Democrat Congressman Paul Tonko plans to address a potential “public health crisis” by advocating for a nationwide ban on sports betting ads.
Tonko expressed concern as Las Vegas gears up to host Super Bowl LVIII amid the industry’s rapid integration into mainstream American sports. So far, he is a rare voice of dissent in Washington, which is also another area where gambling establishments are proliferating.
A mere dozen years ago, U.S. authorities arrested and jailed online gambling executives. Now, placing wagers is a breeze in most of America, thanks to the head-spinning transformation of official attitudes toward online gambling.
“There’s no limit to this,” Tonko said to the Guardian. “You can’t have this wild west environment.”
Despite the surge in gambling promotions during the Super Bowl, Tonko emphasizes that he is not seeking to outlaw gambling but rather to regulate it.
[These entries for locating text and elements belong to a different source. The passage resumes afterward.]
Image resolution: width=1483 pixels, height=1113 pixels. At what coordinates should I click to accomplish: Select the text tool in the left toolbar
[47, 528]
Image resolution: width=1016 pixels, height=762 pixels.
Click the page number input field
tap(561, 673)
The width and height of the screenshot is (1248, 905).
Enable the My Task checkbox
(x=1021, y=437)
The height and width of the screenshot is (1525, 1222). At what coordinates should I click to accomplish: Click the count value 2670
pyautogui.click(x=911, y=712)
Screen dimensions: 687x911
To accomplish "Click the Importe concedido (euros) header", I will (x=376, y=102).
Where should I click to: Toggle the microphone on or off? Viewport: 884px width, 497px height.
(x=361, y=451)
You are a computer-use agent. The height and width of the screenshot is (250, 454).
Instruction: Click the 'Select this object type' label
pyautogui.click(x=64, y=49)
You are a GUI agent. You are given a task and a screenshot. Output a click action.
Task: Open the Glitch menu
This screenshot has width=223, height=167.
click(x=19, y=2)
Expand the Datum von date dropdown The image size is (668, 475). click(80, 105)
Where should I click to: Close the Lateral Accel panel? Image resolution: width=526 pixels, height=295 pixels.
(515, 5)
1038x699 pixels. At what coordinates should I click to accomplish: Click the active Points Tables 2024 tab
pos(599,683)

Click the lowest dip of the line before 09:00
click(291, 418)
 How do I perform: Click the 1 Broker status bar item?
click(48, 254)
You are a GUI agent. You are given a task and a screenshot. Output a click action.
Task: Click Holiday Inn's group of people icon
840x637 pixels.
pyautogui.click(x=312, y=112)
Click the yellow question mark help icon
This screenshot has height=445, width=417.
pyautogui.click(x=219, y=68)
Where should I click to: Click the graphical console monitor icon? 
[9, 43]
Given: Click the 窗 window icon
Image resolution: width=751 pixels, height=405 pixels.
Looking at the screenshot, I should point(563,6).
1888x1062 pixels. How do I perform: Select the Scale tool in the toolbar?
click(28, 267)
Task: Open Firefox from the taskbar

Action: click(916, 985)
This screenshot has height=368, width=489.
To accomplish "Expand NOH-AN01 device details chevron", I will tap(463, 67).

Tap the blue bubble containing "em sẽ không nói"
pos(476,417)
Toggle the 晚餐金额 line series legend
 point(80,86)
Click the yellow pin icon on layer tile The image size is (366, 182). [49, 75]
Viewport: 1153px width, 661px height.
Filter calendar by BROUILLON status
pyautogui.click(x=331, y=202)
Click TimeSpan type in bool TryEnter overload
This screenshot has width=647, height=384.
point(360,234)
“Look, I have a horse track in my district,” he said. “I’m not against gambling.”
As the fiercest critic on Capitol Hill, Tonko insists on halting the sprint of this now-legal sector. His campaign, launched nine months ago, remains a solitary crusade. No other Congress member has publicly endorsed it, but Tonko remains resolute.
In a one-hour interview, the New York Democrat viciously criticized the sector, accusing it of preying on the vulnerable, targeting recovering addicts with ads and prioritizing profits over people.
Since May 2018, when the U.S. Supreme Court struck down a decades-old law prohibiting legal sports betting, Tonko has been adamant that the divisive ruling poses risks. Supporters anticipated a financial boon for states, while opponents feared it would hook the young on gambling and corrupt professional and college sports.
With online sportsbooks legal in over two dozen states, there is a rising concern about compulsive gambling rates, and Tonko aims to address the issue before it leads to widespread suffering. In February, he proposed the Betting on Our Future Act, modeled after legislation banning tobacco ads in the 1960s, to protect the public from the influx of betting commercials.
Despite Tonko’s persistent opposition, the American Gaming Association contributed $13.5 billion in taxes to state and local governments last year.